**What you should do:** Exact transcription, pictures omitted: begin at the top line of the records below and end with the line bearing "RACES LOCALES (229, 298)".

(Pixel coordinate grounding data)
- Opening Delimiter -

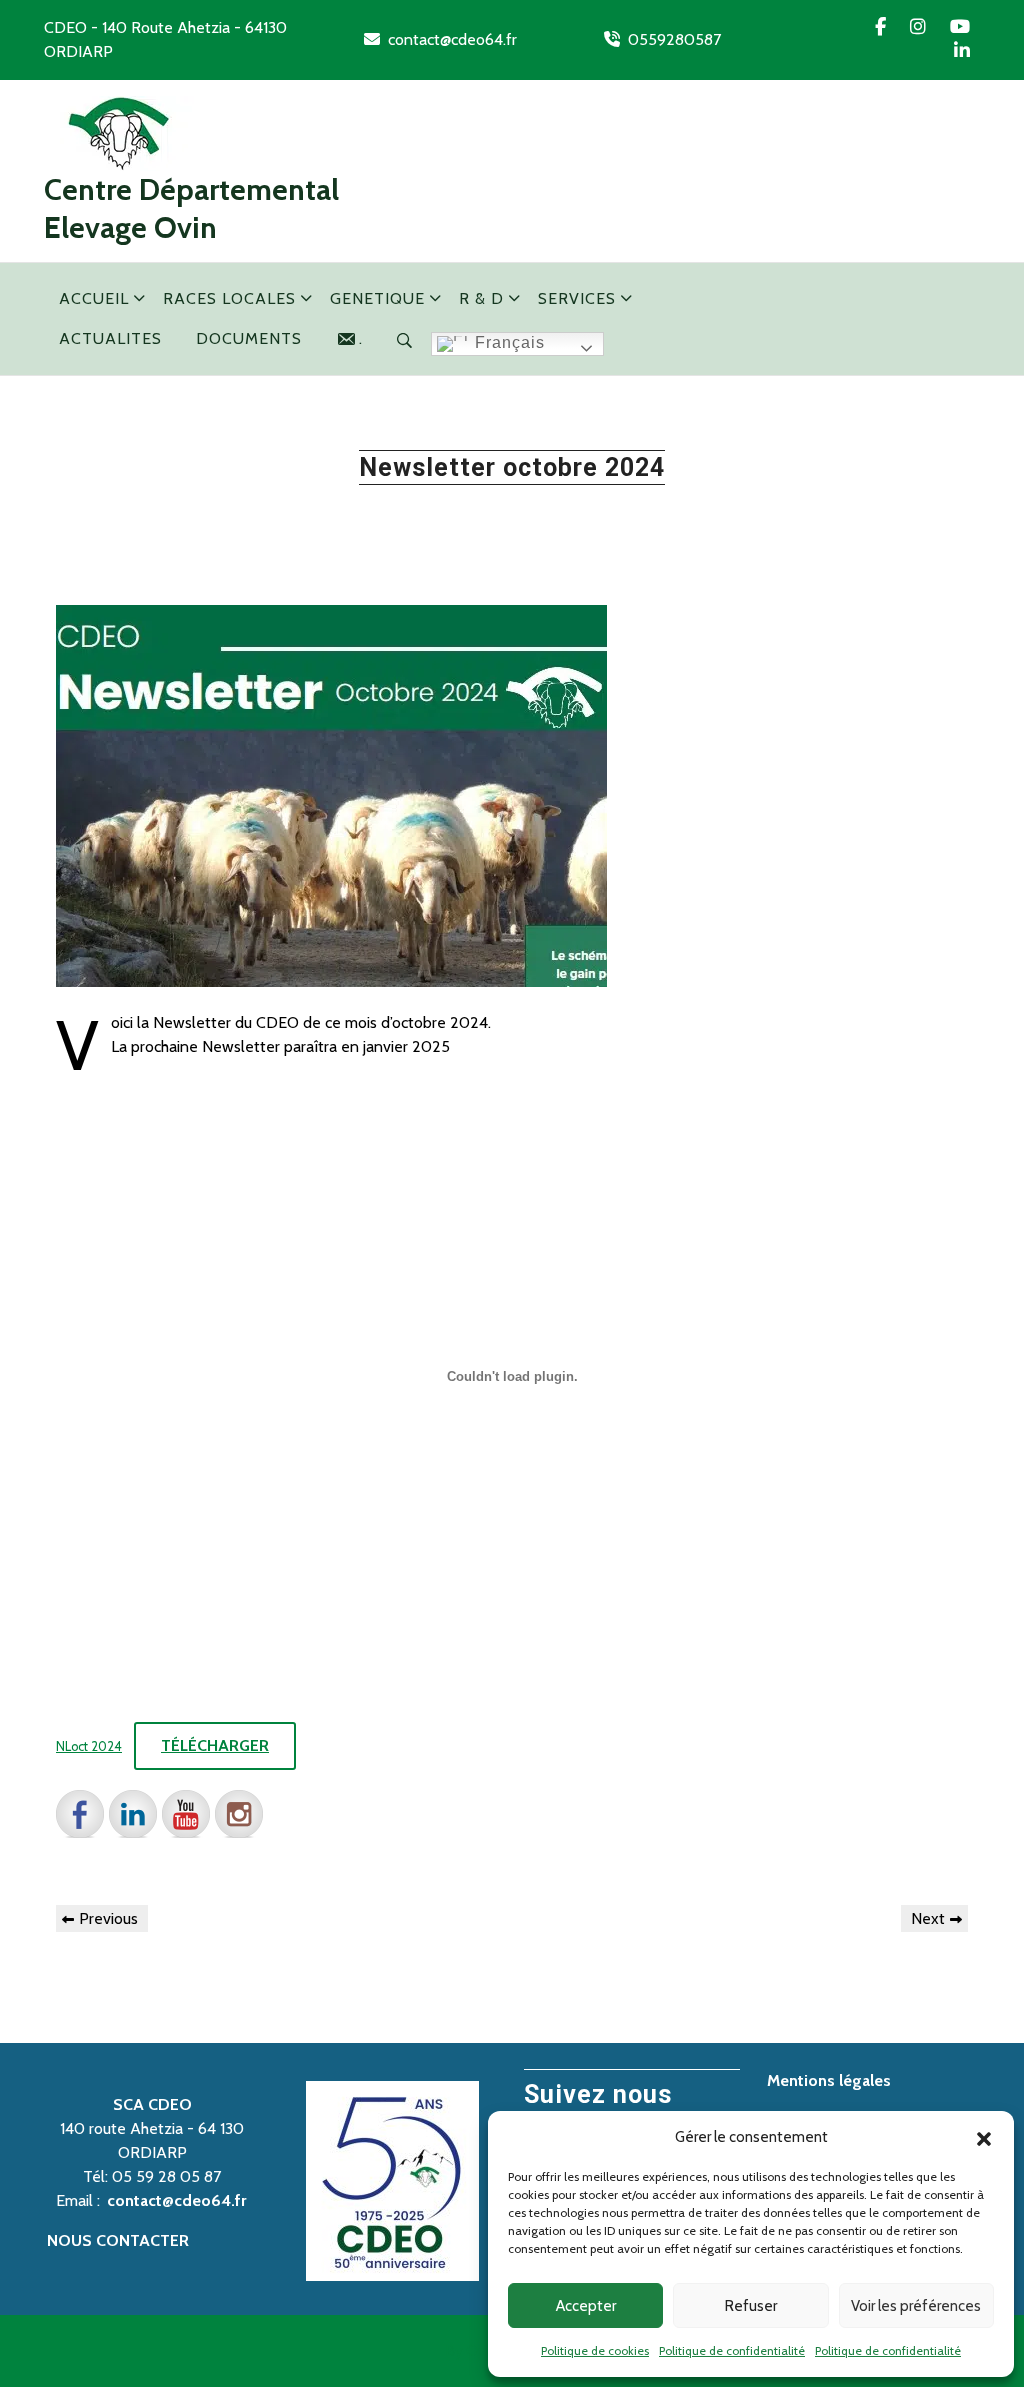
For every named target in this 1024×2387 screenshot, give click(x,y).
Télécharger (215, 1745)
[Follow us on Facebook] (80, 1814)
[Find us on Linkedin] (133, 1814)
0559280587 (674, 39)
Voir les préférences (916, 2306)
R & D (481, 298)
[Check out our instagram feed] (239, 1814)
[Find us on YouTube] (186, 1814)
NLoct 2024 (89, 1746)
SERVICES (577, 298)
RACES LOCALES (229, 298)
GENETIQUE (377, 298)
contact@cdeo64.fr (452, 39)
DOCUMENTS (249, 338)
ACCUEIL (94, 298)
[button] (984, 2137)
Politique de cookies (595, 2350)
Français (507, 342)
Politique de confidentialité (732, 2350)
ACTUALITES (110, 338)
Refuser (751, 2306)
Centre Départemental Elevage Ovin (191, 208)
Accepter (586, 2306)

- Closing Delimiter -

**The answer:**
For every named target in this 1024×2387 screenshot, give click(x,y).
Télécharger (215, 1745)
[Follow us on Facebook] (80, 1814)
[Find us on Linkedin] (133, 1814)
0559280587 (674, 39)
Voir les préférences (916, 2306)
R & D (481, 298)
[Check out our instagram feed] (239, 1814)
[Find us on YouTube] (186, 1814)
NLoct 2024 (89, 1746)
SERVICES (577, 298)
RACES LOCALES (229, 298)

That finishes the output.